→ **Directions**
Shift every click coordinate by 78 in the lines between the line holding "You are a GUI" and the line holding "pyautogui.click(x=46, y=314)", inclusive. Write those lines out again in full, with the item text kept and the pictures left out.

→ **Dataset excerpts**

-- Begin --

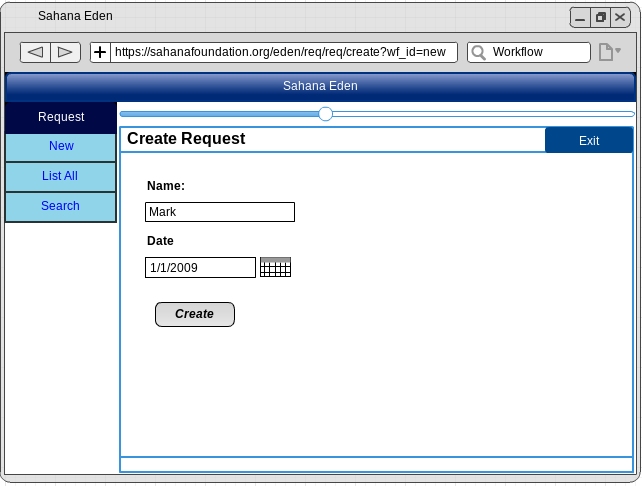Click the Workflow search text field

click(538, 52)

-- End --
-- Begin --

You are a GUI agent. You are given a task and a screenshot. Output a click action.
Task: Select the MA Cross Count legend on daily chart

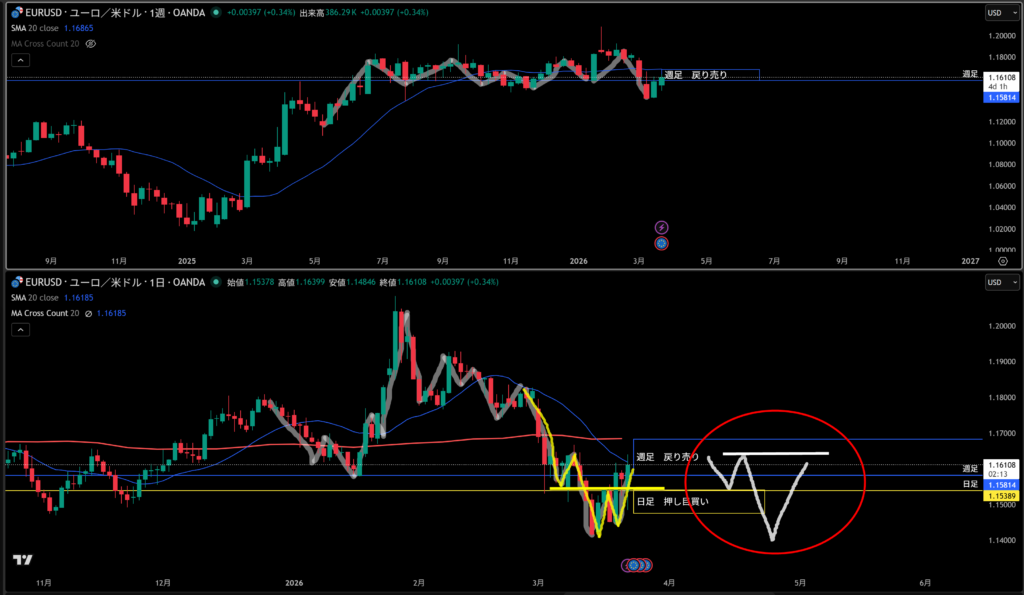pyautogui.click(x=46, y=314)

-- End --

→ **Exercise result**
You are a GUI agent. You are given a task and a screenshot. Output a click action.
Task: Select the MA Cross Count legend on daily chart

pyautogui.click(x=124, y=392)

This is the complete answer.